# PyTorch Experiment Tracking

Given all the other models that have been written so far within this repository, this file will focus on developing a FoodVision Mini Experiment Tracking. 

### What is Experiment Tracking?

Experiment tracking is the process of systematically running different models simultaneously. This helps practitioners keep track of different configurations, results, and metadata for their experiments over time. 

This concept is key because due to the extensive set of variable hyperparameters, models, datasets, and results to manage, not having a proper tracking system can make it very challenging to identify what led to success or failure. 

Experiment tracking helps you figure out what works and what does not. 

### Why track experiments?

As the number of experiments you run starts to increase, tracking the results of each through print outs and a few dictionaries becomes unfeasible since it could easily get out of hand. 

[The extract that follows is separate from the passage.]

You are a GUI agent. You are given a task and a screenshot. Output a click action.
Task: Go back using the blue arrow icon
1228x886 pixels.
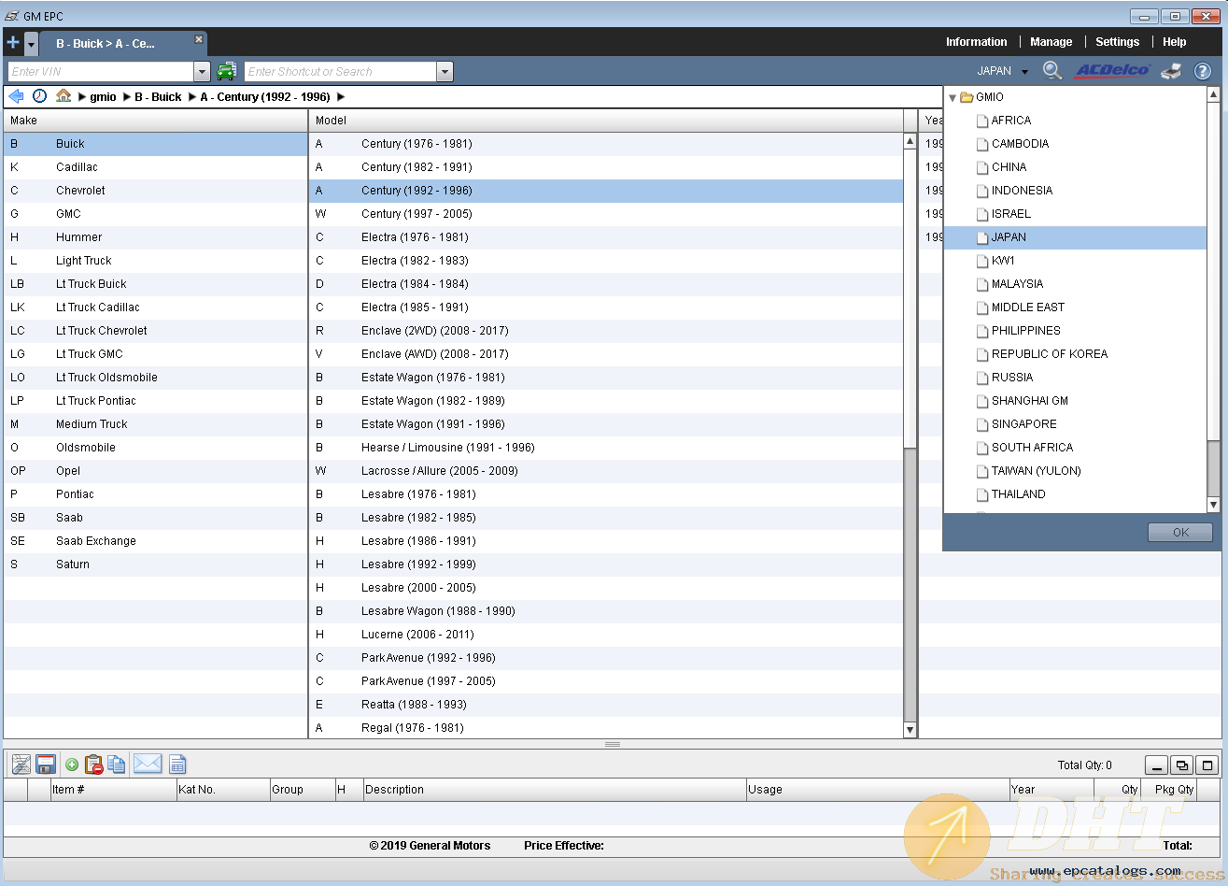pyautogui.click(x=16, y=96)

### Different ways to track machine learning experiments

Here are a couple of ways to perform Experiment Tracking:

* TensorBoard
* Weights & Biases Experiment Tracking
* MLFlow

## 0. Setup

To save some time coding, we will leverage some of the Python scripts. 

In [1]:
try:
    import torch
    import torchvision
    assert int(torch.__version__.split(".")[0]) >= 2, "torch version should be 2.+"
    assert int(torchvision.__version__.split(".")[1]) >= 15, "torchvision version should be 0.15+"
    print(f"torch version: {torch.__version__}")
    print(f"torchvision version: {torchvision.__version__}")
except:
    print(f"[INFO] torch/torchvision versions not correct. Installing correct versions.")
    !pip3 install -U torch torchvision torchaudio --extra-index-url https://download.pytorch.org/whl/cu113
    import torch
    import torchvision
    print(f"torch version: {torch.__version__}")
    print(f"torchvision version: {torchvision.__version__}")


torch version: 2.2.2
torchvision version: 0.17.2


In [2]:
import matplotlib as plt
import torch
import torchvision

from torch import nn
from torchvision import transforms

try:
    from torchinfo import summary
except:
    print("[INFO] Couldn't find torchinfo... installing it")
    !pip install -q torchinfo
    from torchinfo import summary

try:
    from going_modular import data_setup, engine
except:
    print("[INFO] Could not find going_modular scripts. Downloading them from GitHub.")
    !git clone https://github.com/Aaron-Serpilin/Zero-To-Mastery-Pytorch
    !mv Zero-To-Mastery-Pytorch/Fundamentals/going_modular .
    !rm -rf Zero-To-Mastery-Pytorch
    from going_modular import data_setup, engine


In [3]:
device = "cuda" if torch.cuda.is_available() else "cpu"
device

'cpu'

In [4]:
def set_seeds (seed: int=42):
    """
    Sets random set for torch operations.

    Args:
        seed (int, optional): Random eed to set. Defaults to 42. 
    """

    torch.manual_seed(seed)
    torch.cuda.manual_seed(seed)

## 1. Get data

In [5]:
import os
import zipfile

from pathlib import Path

import requests

def download_data (source: str,
                   destination: str,
                   remove_source: bool = True) -> Path:
    """ 
    Downloads a zipped dataset from source and unzips to destination

    Args:
        source (str): A link to a zipped file containing data
        destination (str): A target directory to unzip data to
        remove_source (bool): Whether to remove the source after downloading and extracting. 

    Returns:
        pathlib.Path to download data
    """

    data_path = Path("data/")
    image_path = data_path / destination

    if image_path.is_dir():
        print(f"[INFO] {image_path} directory exists, skipping download")
    else:
        print(f"[INFO] Did not find {image_path} directory, creating one...")
        image_path.mkdir(parents=True, exist_ok=True)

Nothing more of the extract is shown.